As I sit here on NYE awaiting the arrival of the new year, I realize that much like this year’s presidential election, I may not be exactly “for” 2017 so much as I’m “anti” 2016. My word, it’s been a rough one in just about every way, shape and form. The media has focused upon the numerous deaths of celebrities; I admit, it’s been easy as a child of the 80’s to get caught up in the “what the heck?!” feeling that for some reason, 2016 set out to attack my teenage memories.
Celebrities weren’t the only ones who met tragedy over the past year. 2016 was bathed in conflict, controversy, and sadness: racial tension, police officers and criminals, natural disasters, religious doctrines, sex-trafficking, ISIS, battles over human rights. I couldn’t listen to the radio or check out social media without discovering another tug-of-war within humanity. Often times, it was too much to stomach. (We won’t even go into the hatred spewed during this year’s election.) What was happening to this world?! Is this how God created people to be?!

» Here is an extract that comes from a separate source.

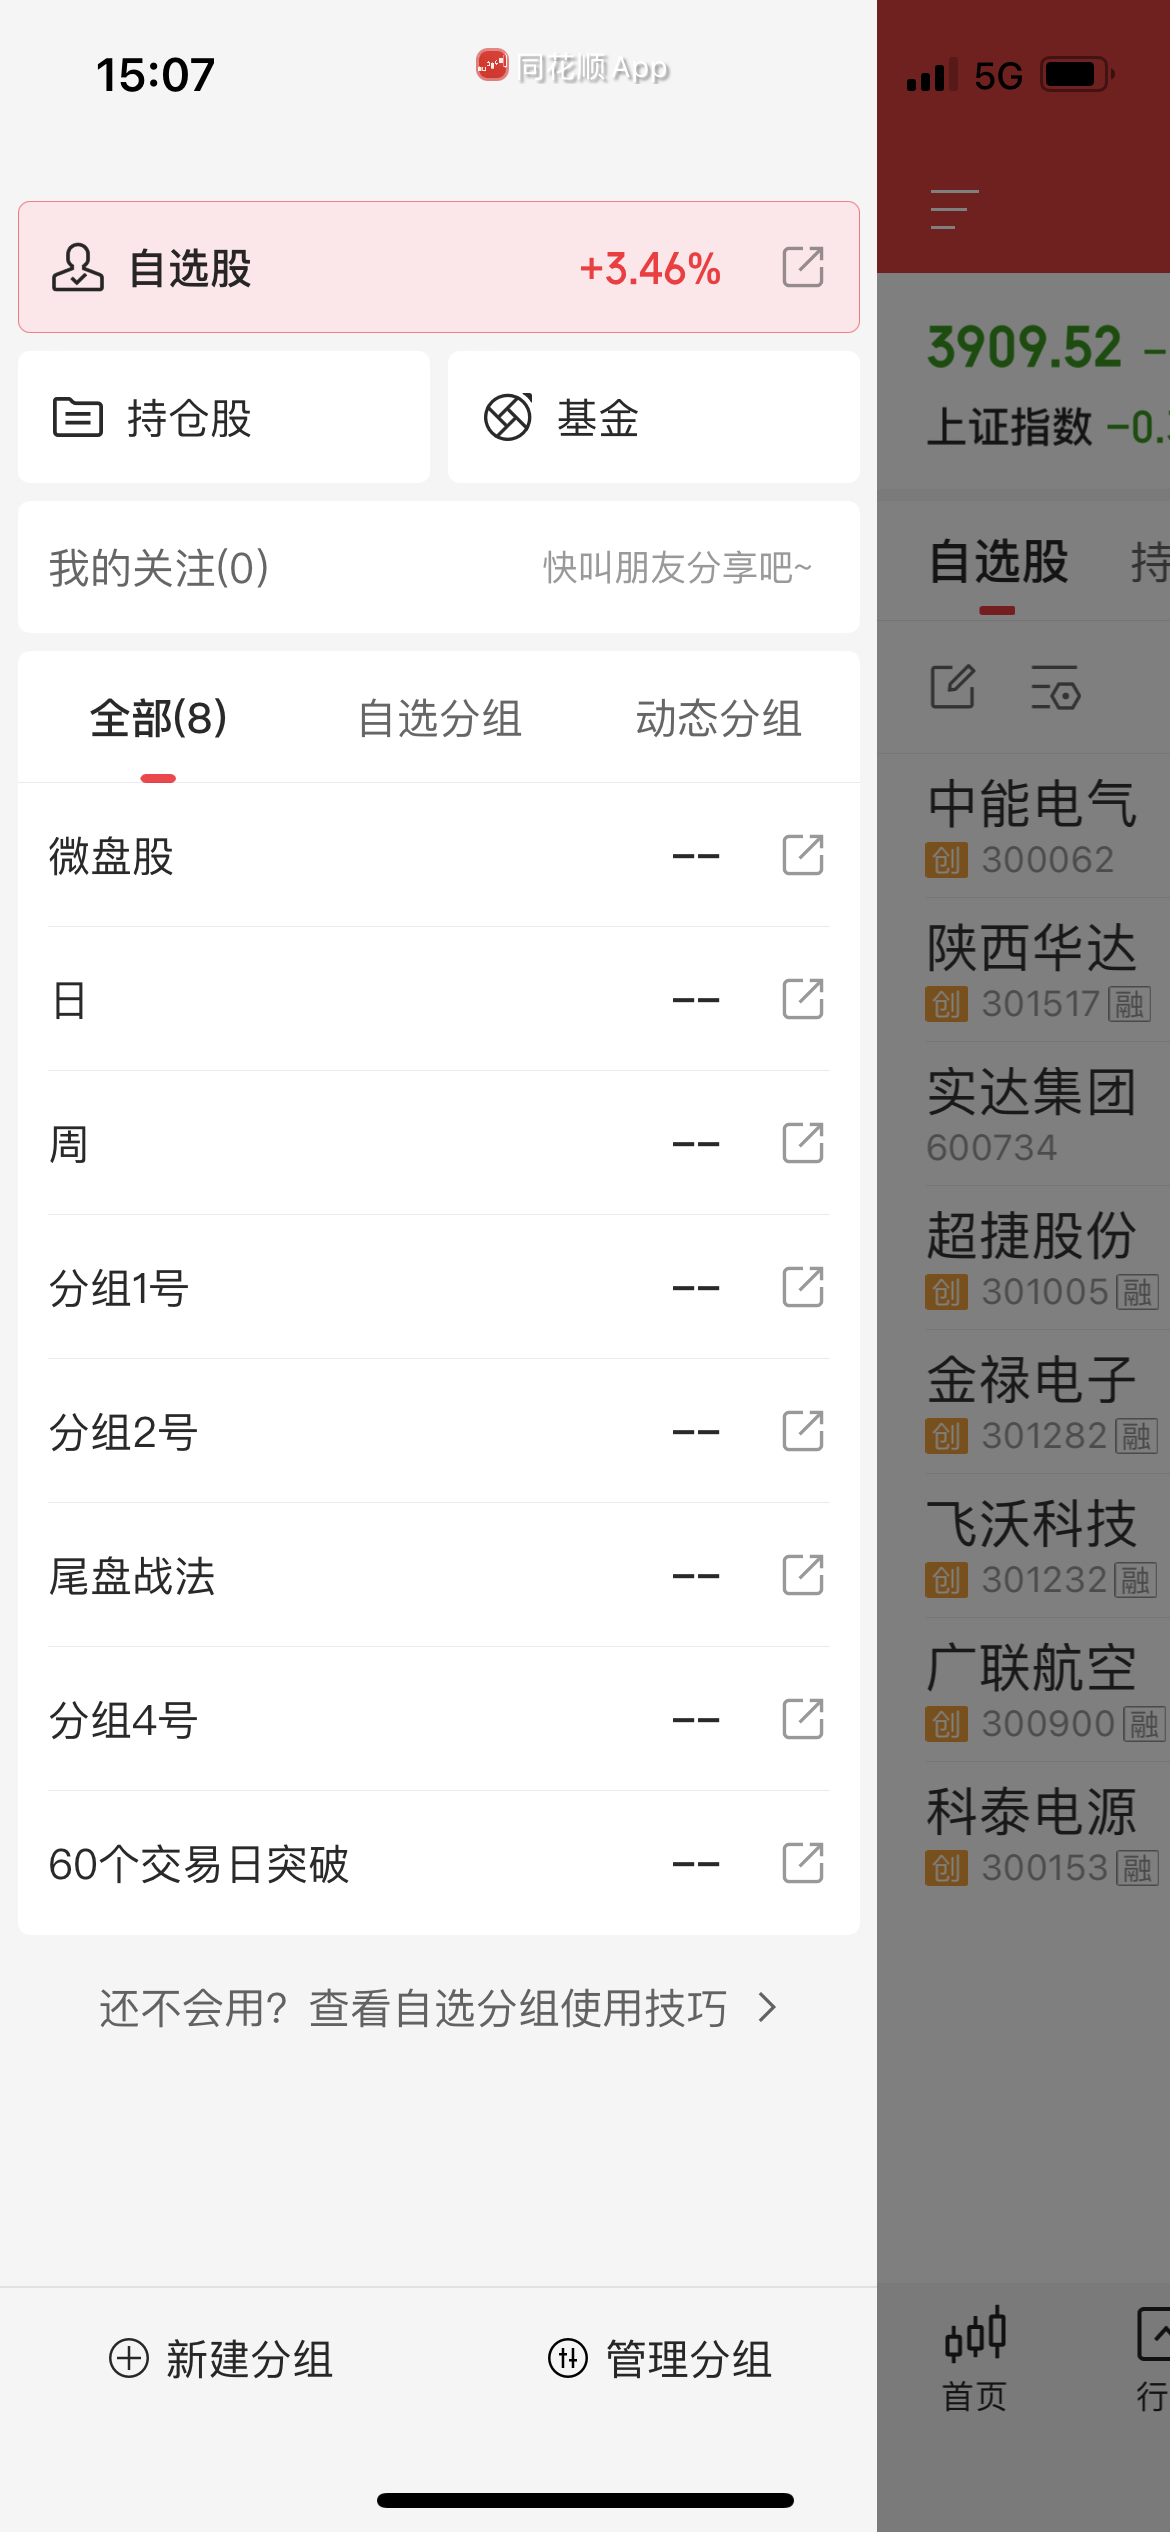Select the 全部(8) tab
The width and height of the screenshot is (1170, 2532).
tap(158, 719)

Toss into mix my own family trials that knocked the wind right out of us in 2016. My mother suffered a stroke in late August and is still in rehabilitation. This prompted an unexpected trip to visit her in September, during which my husband underwent an emergency appendectomy while my daughter and I were traveling back to GA from PA. (He arrived home with the help from a friend about the time I walked through our kitchen door.) My husband had other bouts in the ER throughout the year. My sister-in-law had a cancer scare and thyroid surgery. And me? Well, I received the gift of the beginnings of menopause in January and was recently diagnosed with Fibromyalgia. In March, I had a traumatic flashback from childhood that caused my depression to spiral. (I am not ready to journey down that blogger’s road by sharing the deep darkness of my past, although I am sure that day is coming.) As my depression worsened, my physician decided medication was the best route. It would be easy to bitterly, with tongue in cheek, exclaim a sarcastic, “Thank YOU, 2016!” and insert a few Fred Flintstone grumbles in place of cussing out the whole year.

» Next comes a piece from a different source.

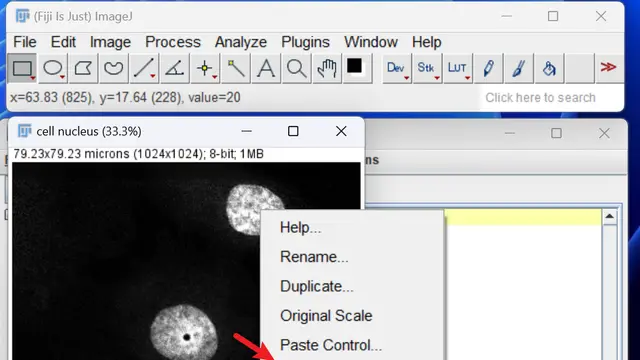Choose Duplicate... from context menu

click(317, 286)
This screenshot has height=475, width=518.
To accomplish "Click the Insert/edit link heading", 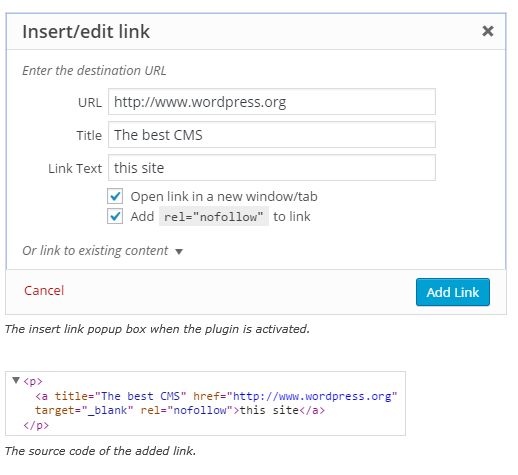I will tap(86, 32).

Yet it will do me no good to yell and scream obscenities as Auld Lang Syne plays somewhere in the distance. The more I struggled personally, the louder God’s voice became as He guided me to one particular verse: “But as for me, I know that my Redeemer lives, and He will stand upon the earth at last” (Job 19:25, New Living Translation). I had to hold on to His promise in the midst of this tumultuous year. I’ve learned in my counseling courses that although a complete dichotomy stands between the evil in this world and the goodness that is God, making it impossible at times to believe that there can be one AND the other … both do indeed exist. God is good, He has always been good, He will always be good. Satan may have his sway on this earth now, but eternity sees him bound in hell while my God reigns forevermore. I am reminded that while suffering takes place, it – and all of this life for that matter – is temporary. My husband and I were discussing getting older and losing loved ones, and he brought up a good point. When we were very young, we thought that 40 was old. Now we are in our 40s, and we realize a lifetime has passed in the blink of an eye. Soon, Lord willing, we will be in our 60s and eventually 80s, and it, too, will fly by just as quickly as this half of our lives. Thank GOD for eternity, or what would be the point of this short little life?
So goodbye to 2016, a year of painful lessons – some visible, others, not so much. I have to hold on to my faith in God and His promise that no tears are wasted. He has a purpose for each and every one, and I praise Him for the day when “He will wipe every tear from their eyes, and there will be no more death or sorrow or crying or pain. All these things are gone forever” (Revelation 21:4, NLT).
Welcome, 2017. And come, Lord Jesus, come.